Consider a 2D array accounts, where each row accounts[i] is an array of strings, such that the first string accounts[i][0] is a name while remaining strings are emails associated with that account. Find if multiple accounts belong to the same person by checking if the accounts have the same name and at least one common email address.

Two accounts can have the same name but belong to different people, since different people can have the same name. However, all accounts that belong to one person will have the same name.

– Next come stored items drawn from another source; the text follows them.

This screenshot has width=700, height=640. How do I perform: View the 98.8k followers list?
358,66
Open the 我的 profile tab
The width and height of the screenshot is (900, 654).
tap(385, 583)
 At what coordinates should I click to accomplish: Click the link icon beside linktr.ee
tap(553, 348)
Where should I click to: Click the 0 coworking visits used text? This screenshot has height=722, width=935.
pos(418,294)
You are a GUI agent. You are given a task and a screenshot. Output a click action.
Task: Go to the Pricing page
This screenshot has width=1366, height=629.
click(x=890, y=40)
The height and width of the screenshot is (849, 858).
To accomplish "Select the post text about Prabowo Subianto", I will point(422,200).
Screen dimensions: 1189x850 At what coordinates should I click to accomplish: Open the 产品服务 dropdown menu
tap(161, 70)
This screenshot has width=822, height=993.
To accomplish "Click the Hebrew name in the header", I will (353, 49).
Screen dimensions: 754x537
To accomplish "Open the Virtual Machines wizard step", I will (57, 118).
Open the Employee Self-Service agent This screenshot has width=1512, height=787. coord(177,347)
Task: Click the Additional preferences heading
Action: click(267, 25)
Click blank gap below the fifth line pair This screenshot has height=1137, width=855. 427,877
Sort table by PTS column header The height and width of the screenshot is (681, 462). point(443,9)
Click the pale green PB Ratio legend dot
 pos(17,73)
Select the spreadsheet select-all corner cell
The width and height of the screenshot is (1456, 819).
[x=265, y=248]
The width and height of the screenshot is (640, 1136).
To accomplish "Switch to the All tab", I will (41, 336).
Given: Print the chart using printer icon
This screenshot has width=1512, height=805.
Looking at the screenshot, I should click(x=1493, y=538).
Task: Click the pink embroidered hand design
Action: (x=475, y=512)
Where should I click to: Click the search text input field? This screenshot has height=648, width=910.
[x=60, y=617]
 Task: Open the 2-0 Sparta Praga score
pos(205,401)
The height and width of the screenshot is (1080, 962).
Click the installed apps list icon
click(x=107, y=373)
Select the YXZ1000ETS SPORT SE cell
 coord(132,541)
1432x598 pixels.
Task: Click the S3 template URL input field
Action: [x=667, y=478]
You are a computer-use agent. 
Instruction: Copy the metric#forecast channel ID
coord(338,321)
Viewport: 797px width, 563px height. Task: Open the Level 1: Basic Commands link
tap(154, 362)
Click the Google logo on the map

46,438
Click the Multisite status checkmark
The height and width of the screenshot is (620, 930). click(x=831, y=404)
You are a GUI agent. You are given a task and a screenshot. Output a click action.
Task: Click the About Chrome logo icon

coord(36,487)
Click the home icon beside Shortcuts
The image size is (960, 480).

The output should be a 2D array, where the first string of each row is the name, and the remaining strings are the merged emails in sorted lexicographical order.

Constraints

• 1 ≤ accounts.length() ≤ 100
• 2 ≤ accounts[i].length() ≤ 10
• 1 ≤ accounts[i][j].length() ≤ 30
• accounts[i][0] is lowercase English characters
• accounts[i][j] is a valid email, where 0 < j

Solution

"""
production algorithm
"""


class Solution:
    def accounts_merge(self, accounts):
        """
        time complexity O(nklog(nk))
        space complexity O(nk)
        """
        size = len(accounts)
        unionfind = UnionFind(size)

        # build reverse index from email to account
        emails = {}
        for index, account in enumerate(accounts):
            for email in account[1:]:
                if email not in emails:
                    emails[email] = index
                else:
                    representative = unionfind.find(emails[email])
                    unionfind.union(index, representative)

        # merge accounts
        merged = [[] for _ in range(size)]
        for email, index in emails.items():
            representative = unionfind.find(index)
            if not merged[representative]:
                merged[representative] = [accounts[representative][0]]
            merged[representative].append(email)
        merged = [[account[0]] + sorted(account[1:])
                  for account in merged if account]
        return merged


class UnionFind:
    def __init__(self, size):
        self.parent = [n for n in range(size)]
        self.size = [1 for _ in range(size)]

    def find(self, x):
        """
        time complexity O(⍺(n))
        space complexity O(n)
        """
        if not self.parent[x] == x:
            self.parent[x] = self.find(self.parent[x])
        return self.parent[x]

    def union(self, x, y):
        """
        time complexity O(⍺(n))
        space complexity O(n)
        """
        rootx = self.find(x)
        rooty = self.find(y)
        if not rootx == rooty:
            if self.size[rootx] < self.size[rooty]:
                rooty, rootx = rootx, rooty
            self.parent[rooty] = rootx
            self.size[rootx] += self.size[rooty]

"""
unit test
"""

from unittest import TestCase
from algorithms.union_find.accounts_merge.solution import Solution


class SolutionTestCase(TestCase):
    def test_zero_unions(self):
        # Given
        accounts = [["alice", "alice1@email.com", "alice3@email.com", "alice5@email.com"],
                    ["bob", "bob2@email.com", "bob4@email.com", "bob6@email.com"],
                    ["charlie", "charlie3@email.com", "charlie6@email.com", "charlie9@email.com"]]
        solution = Solution()

        # When
        actual = solution.accounts_merge(accounts)

        # Then
        expected = [["alice", "alice1@email.com", "alice3@email.com", "alice5@email.com"],
                    ["bob", "bob2@email.com", "bob4@email.com", "bob6@email.com"],
                    ["charlie", "charlie3@email.com", "charlie6@email.com", "charlie9@email.com"]]
        self.assertEqual(actual, expected)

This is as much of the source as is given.